GHSの前の路地から表の大通りに出ると、ちょっとした五差路がある。
先日用事があって少し早めにGHSを出て、五差路に差し掛かると、
一人のご老人が倒れているのが見えた。
信号待ちで止まっている車の真ん前である。
何とか起き上がろうとしているようではあるが、どうにもできずもがいている様子で
これは手を貸す必要があると近づいてご老人の手を取ろうとしたとき
「大丈夫ですか?!」と大きな声をかけながら40代のご婦人が血相変えて駆け寄ってきた。

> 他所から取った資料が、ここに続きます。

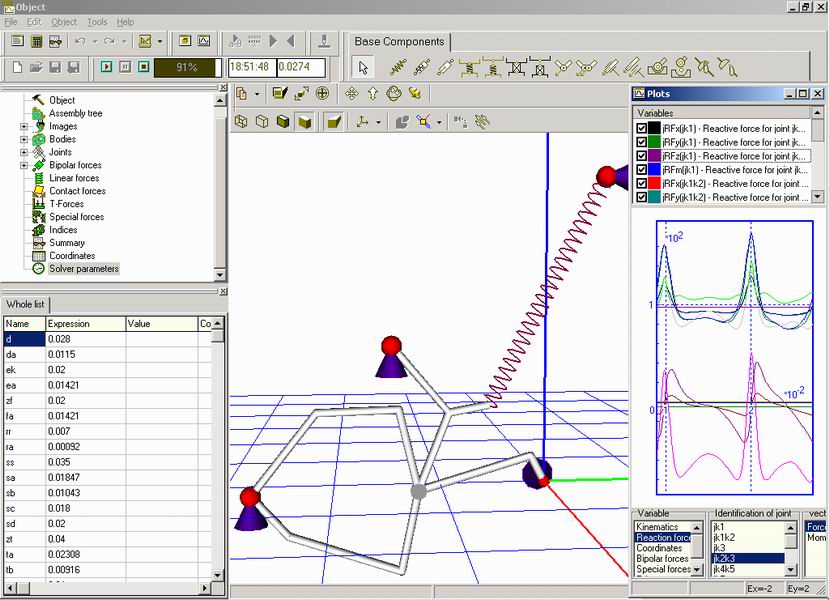Click the run simulation play button
829x600 pixels.
pyautogui.click(x=106, y=67)
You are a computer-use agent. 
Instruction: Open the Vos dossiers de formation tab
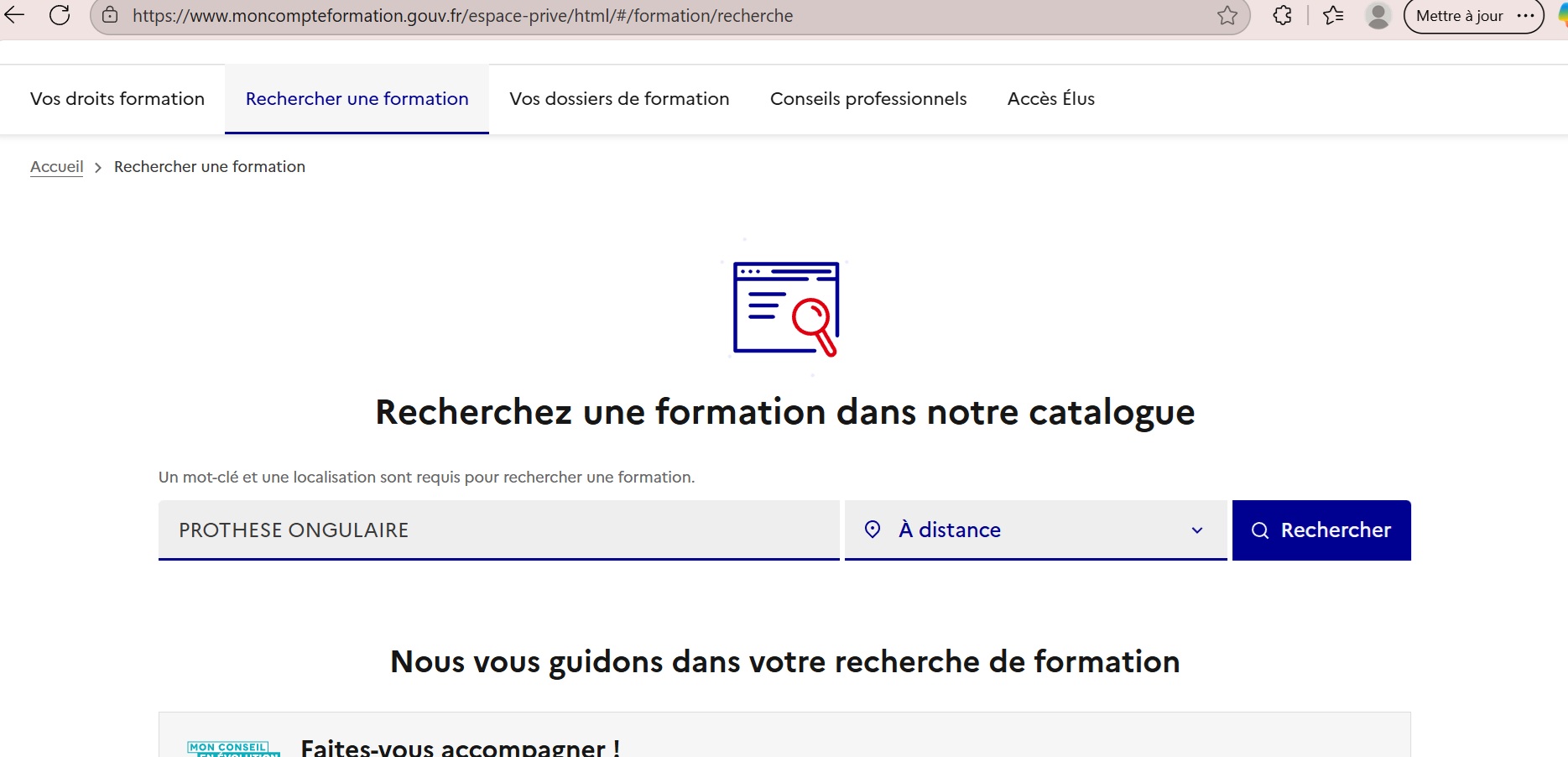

するとまたすぐに同じく「大丈夫ですか?」と20代の女性が勢いよく走ってきてサッと老人の腕を取った。
3人で何とかご老人を起こそうとするのだが、
経験者はご存じだと思うが、人間は結構重いのである。
私が手を取って引き上げようとしても
手は上がるが、体は持ち上がらない。
肩をご老人の脇の下に入れてグイっと引き上げようとしながら
右手に持っている自分のカバンが邪魔だなあと思った瞬間
40代の女性が察して私のカバンをサッと持ってくれた。
私が右側、20代の女性が左側担当で何とか立ち上がることができた。
そのときちょうど近くにいた20歳くらいのラップでもしそうな若い男の子も何となく力を貸そうと近づいてくる。
ご老人はおそらく80代半ばだと思うのだが、
マンホールに杖が滑って転んでしまったとのこと。
「ありがとう。ありがとう。」と何度も何度も礼を言う。
「一人で歩けますか?」
「もう大丈夫です。」

そんなハプニングであった。
普段は人の往来を気にも留めず、スマホを見ながら歩き、
他人のことなど我関せずの東京砂漠の真ん中でも
ちゃんと駆け寄ってくる人たちがいることにほっとした思いであった。
現代はリモートワークに、タブレット学習、
さらにはメタバースへと進んでいこうとしている。
3年前入院した時には、医師たちは病室に来ずに
センターでPC画面のデータとずうっとにらめっこである。
ご老人の体の重さ、生きてる身体のぬくもり、息遣いを肌で感じながら
やはりこれが本当の人間と人間の付き合いであり
自然な社会の姿だと思ったことである。
そういったことが薄まっていく中で
平気で高齢者を詐欺の対象とし、
挙句には知らないところから犯罪の指示を出し
片や生身の恐ろしさを感じることもなく
簡単に闇バイトに応募するという
異常な日常が生まれているのではないだろうか。
人間が健全であるとはどういうことなのか
受験も含めた社会人になるまでの学習とは何を学ぶことなのか
改めて真剣に考えるべきであろう。